I thought I was a good golfer…not great but good…okay, maybe average to moderately decent.

Perhaps my old roommate from college could attest to my outstanding golfing skills.  He has, after all, witnessed my spectacular athleticism by teeing off with what was to be a 300 yard tee shot only to hit a birch tree next to the tee off area and bounce back at us…yes did I say spectacular?  Maybe I meant spectacle.   Nonetheless, my perceptions of my golf skill level was and still is greatly exaggerated…Tiger Woods I am not.   Flash forward to a couple of years though, and I thought that I had this game figured out.   I could tee off fairly regularly, I would slice a lot but I was compensating for my learned form, my thrift store golf clubs had been replaced with a wonderful Christmas present golf set that was all mine.   I was entered into a golf tournament, a four person scramble and had been practicing quite a bit…I felt pretty confident.  I felt great about my skill level that is until I had my picture taken on tournament day.

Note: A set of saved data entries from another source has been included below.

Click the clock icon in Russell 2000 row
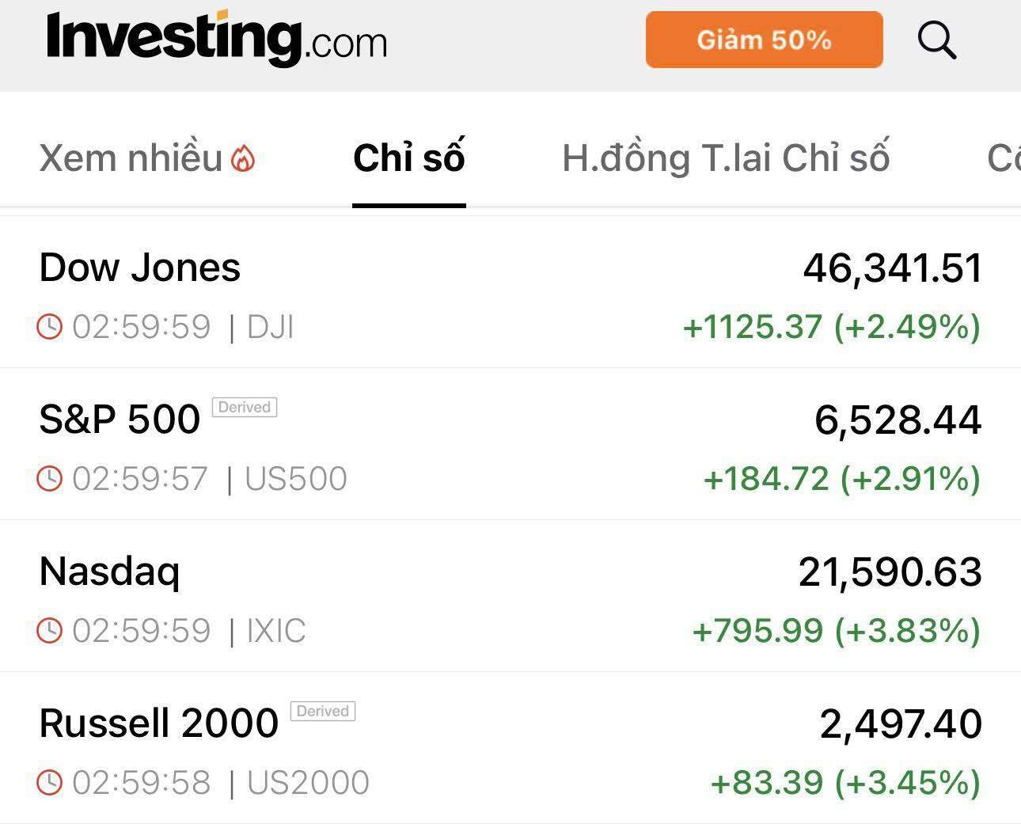This screenshot has width=1021, height=824. pos(49,782)
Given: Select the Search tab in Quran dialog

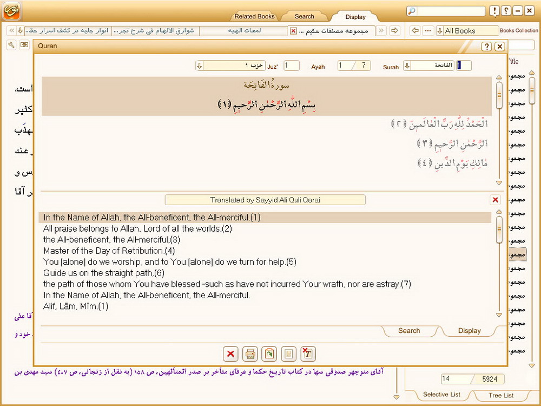Looking at the screenshot, I should [409, 331].
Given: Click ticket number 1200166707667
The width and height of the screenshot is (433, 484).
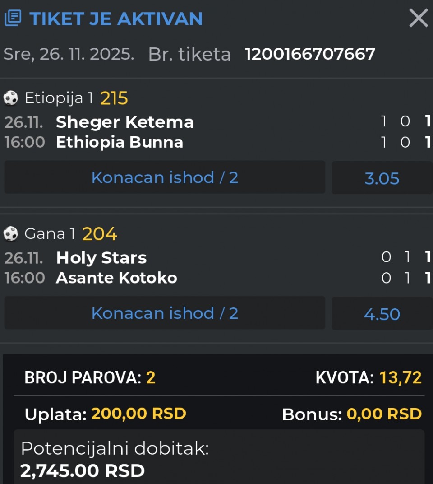Looking at the screenshot, I should tap(310, 54).
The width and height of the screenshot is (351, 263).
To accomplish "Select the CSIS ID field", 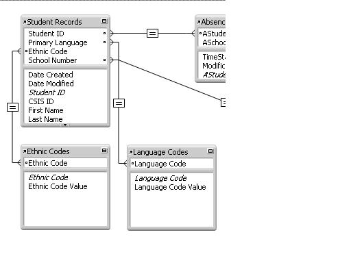I will tap(41, 101).
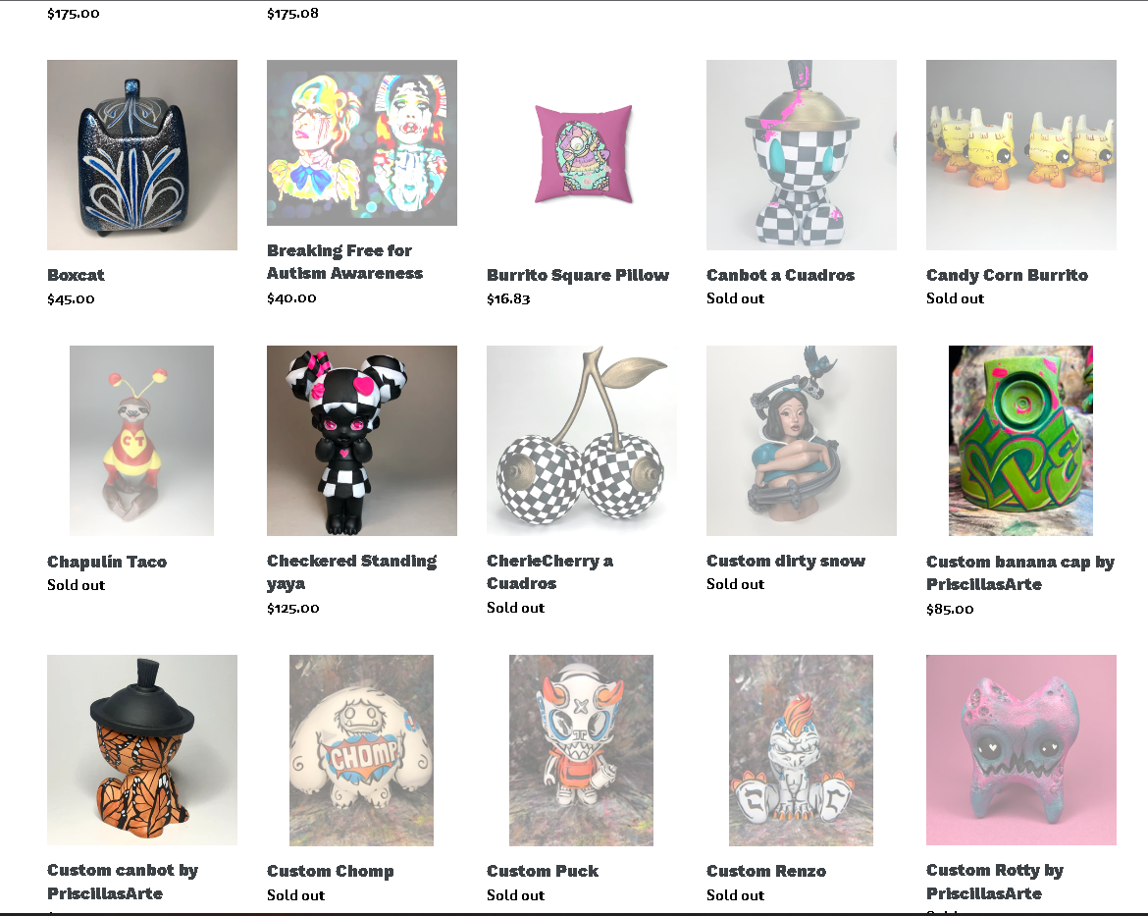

Glancing at it now I can recall how confident I felt, how proud I was of my seemingly incredible skill level.  Then I looked at the picture.   I didn’t look like Phil Mickleson, or Ernie Ells or any other professional golfer for that matter; in fact what I saw troubled me.  The picture was of me in full swing, my 1 Wood club in hand and I had just taken a swing at the tee.  The thing that troubled me was my form.  I had just assumed I had mastered the golf swing, but the photograph before me didn’t lie.  My form was terrible and evident to all who saw that picture.  In this infamous photograph the golf club that I was holding was stuck in a half swinging arc that represented how I traditionally struck the ball…and it was not pretty.  Long story short, my follow-through looked dreadful.   In golf the definition of follow-through is:  to complete (a stroke or shot) by continuing the movement to the end of its arc, to pursue or aim to it’s conclusion.  What I saw that day in the photograph was a half-follow-through…the end of the arc within my swing was supposed to be behind my head, but my swing ended at my shoulders with the golf club pointed skyward.  To a non-golfer perhaps this image doesn’t mean much, but to anyone who plays golf, or attempts it like I do, you will know that without a good follow-through swing the golf ball will inevitably slice left or right, the power behind a shot will be limited and finally repetitive motion and form like this could cause physical harm within the back of the would be golfer.

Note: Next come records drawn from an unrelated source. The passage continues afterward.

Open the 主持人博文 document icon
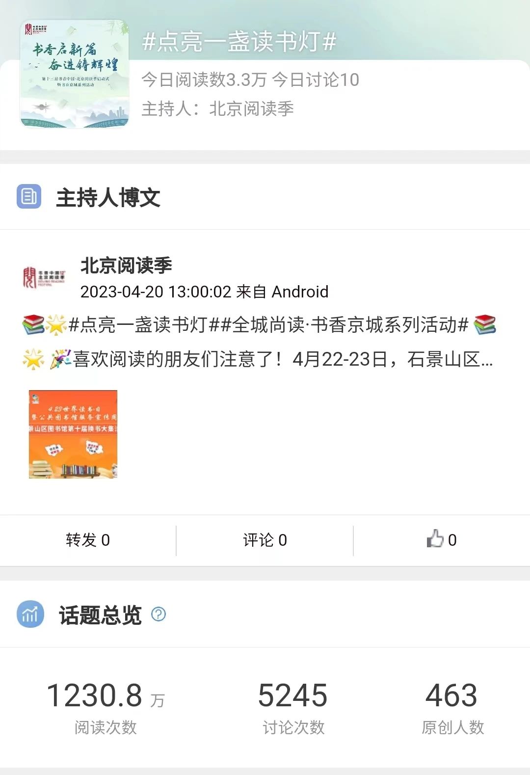Screen dimensions: 530x775 click(29, 197)
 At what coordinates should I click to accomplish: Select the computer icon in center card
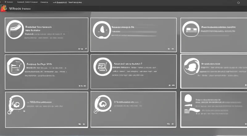coord(102,66)
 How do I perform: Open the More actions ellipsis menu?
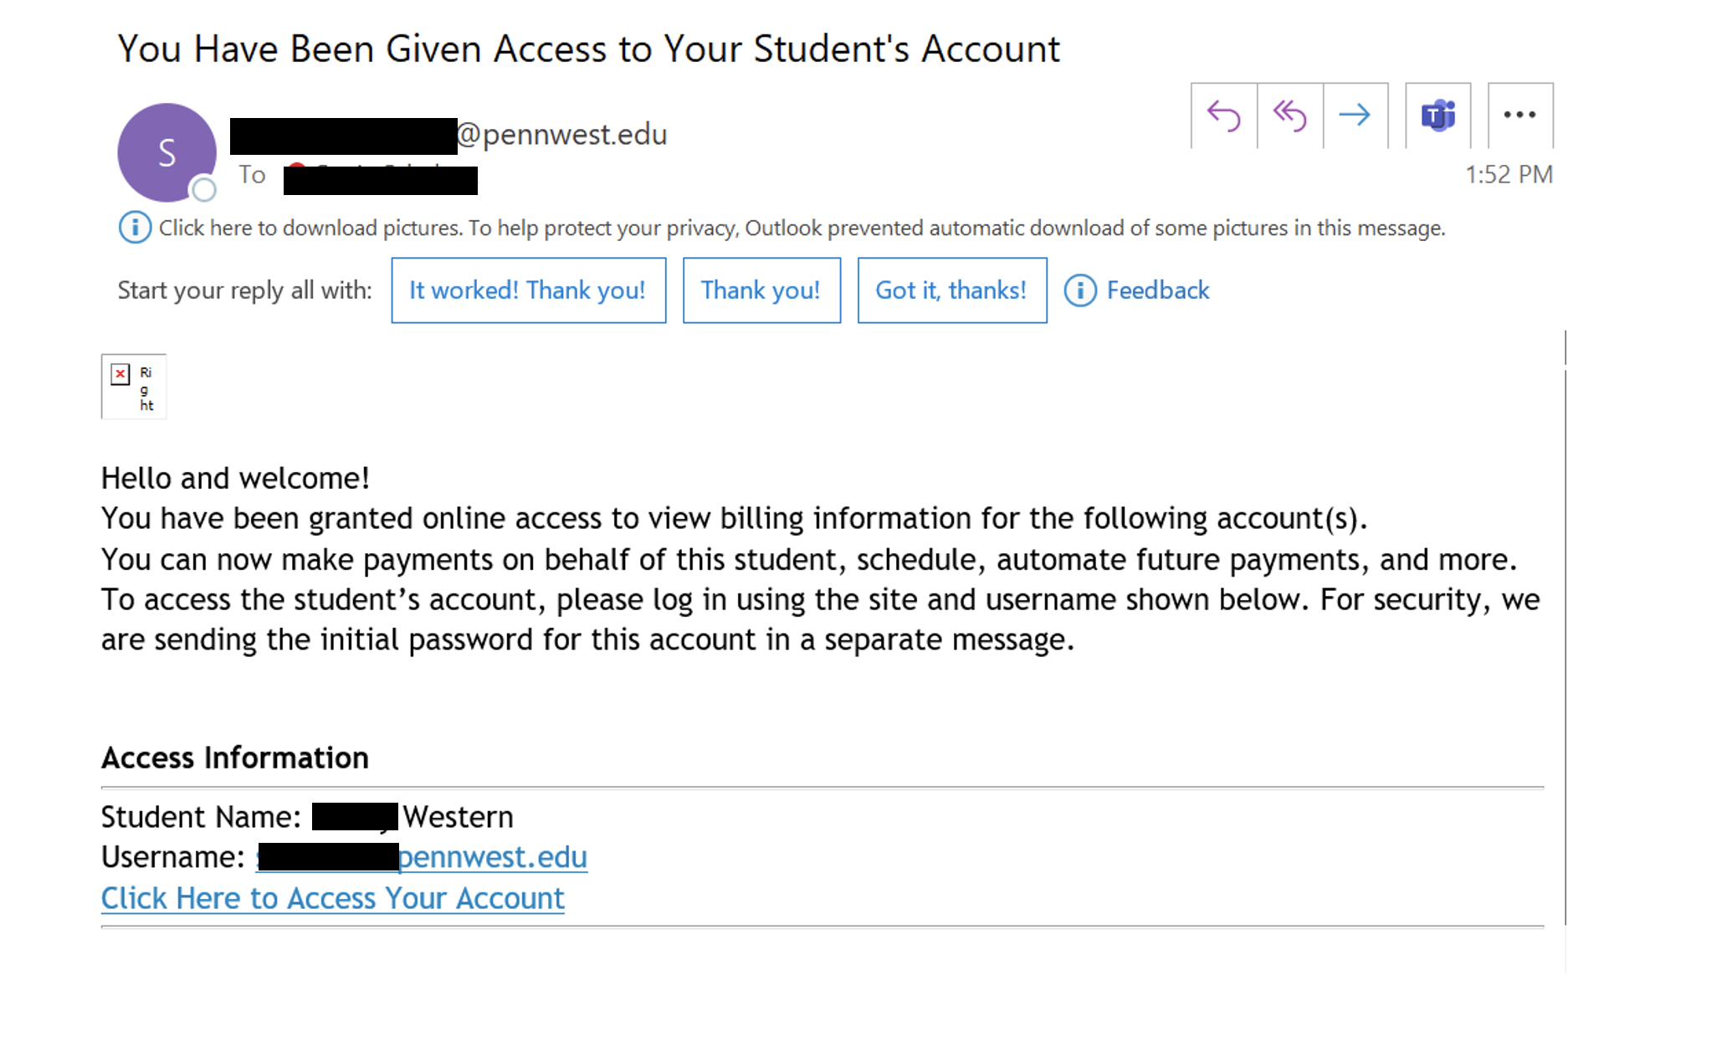(x=1519, y=116)
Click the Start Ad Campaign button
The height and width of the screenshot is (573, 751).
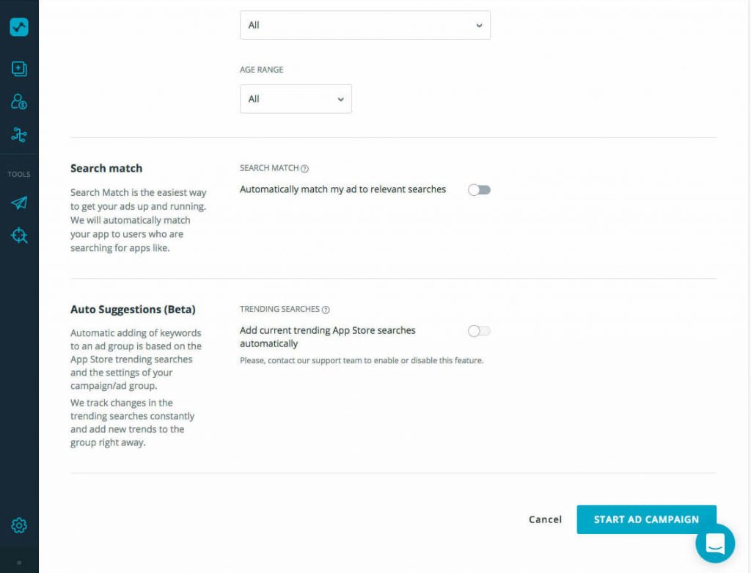coord(646,519)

There is a very real spiritual application to this important golfing principle.  The Spiritual Follow-through of a Christian is his or her spiritual formation…their learned form within the context of salvation, scriptural understanding and basic theology.  Without correct follow-through in the spiritual realm of things, one can learn dangerous and often times harming half-truths.  The golf club, so to speak, will only arc skyward and within this ill-form, the follow-through could lead to slicing holiness, biblical understand, moral living way out into some very dangerous hazards on the course of life.   God’s Word should be treated with respect and reverence.  Biblical understanding of life principles is a shared task between the spiritually mature and those still young in their faith.  Application of holy living should be practiced and displayed within the context of the Christian community.  After all, if we are Christ-followers, we are to be set apart for His holy purpose and his example to the world of God’s redemptive and restorative love.  When we venture out into the world untrained and ill prepared to declare this good news to the masses we potentially short change and misrepresent God’s message to those who need it most.  In essence our follow-through could be lacking depth and godly form.  Don’t misunderstand me, His Holy Spirit can and will equip us for His holy purpose, but we also have work to do!    2 Timothy 3:16 says, “All Scripture is breathed out by God and profitable for teaching, for reproof, for correction, and for training in righteousness…

How do we correct bad form within our spiritual follow-through?  We study scripture; we ask difficult questions, we surround ourselves with brothers and sisters in Christ who are spiritually grounded in the Word of God and will challenge us to deepen our faith and hold us accountable when we are lacking.  How is your spiritual follow-through at this moment in your life?  Are you lacking?  Does your follow-through need work?  If it does, and I’m sure we all need a little work in this area of our spiritual walk…let’s get serious about improving our swing!  Let’s get serious about deepening our faith in Christ.  When we improve our follow-through, His Word can and will become a greater, more equipped source of hope and light to those we minister to in this world.  So take your follow-through to the next level…and keep swinging!